▸ **Problem to work on**: For the entries below, report the number of lines where the string "will" appears, and only that number.

Stored data
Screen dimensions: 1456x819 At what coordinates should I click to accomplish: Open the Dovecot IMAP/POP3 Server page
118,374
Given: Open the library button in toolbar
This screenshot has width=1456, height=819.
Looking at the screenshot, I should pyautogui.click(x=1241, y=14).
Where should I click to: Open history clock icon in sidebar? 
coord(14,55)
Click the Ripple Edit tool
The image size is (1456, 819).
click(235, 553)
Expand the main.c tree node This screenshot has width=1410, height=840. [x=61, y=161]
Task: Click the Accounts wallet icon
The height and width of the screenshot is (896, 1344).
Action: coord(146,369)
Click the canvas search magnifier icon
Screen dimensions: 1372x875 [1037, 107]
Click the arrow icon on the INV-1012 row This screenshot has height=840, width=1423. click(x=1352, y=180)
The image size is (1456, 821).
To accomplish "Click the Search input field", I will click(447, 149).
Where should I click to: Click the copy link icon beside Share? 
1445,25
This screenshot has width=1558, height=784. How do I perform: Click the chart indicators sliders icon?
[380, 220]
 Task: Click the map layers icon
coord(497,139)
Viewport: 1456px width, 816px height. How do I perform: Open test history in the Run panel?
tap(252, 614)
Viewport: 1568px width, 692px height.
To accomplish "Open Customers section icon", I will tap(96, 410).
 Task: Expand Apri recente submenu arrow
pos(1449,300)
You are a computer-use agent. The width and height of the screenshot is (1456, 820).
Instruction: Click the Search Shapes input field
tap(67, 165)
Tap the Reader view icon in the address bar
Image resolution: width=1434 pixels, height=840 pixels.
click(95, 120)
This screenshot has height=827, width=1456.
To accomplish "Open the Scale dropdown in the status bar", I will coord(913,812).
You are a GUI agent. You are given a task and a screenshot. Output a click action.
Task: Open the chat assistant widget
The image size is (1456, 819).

▸ **Answer to the problem**: 3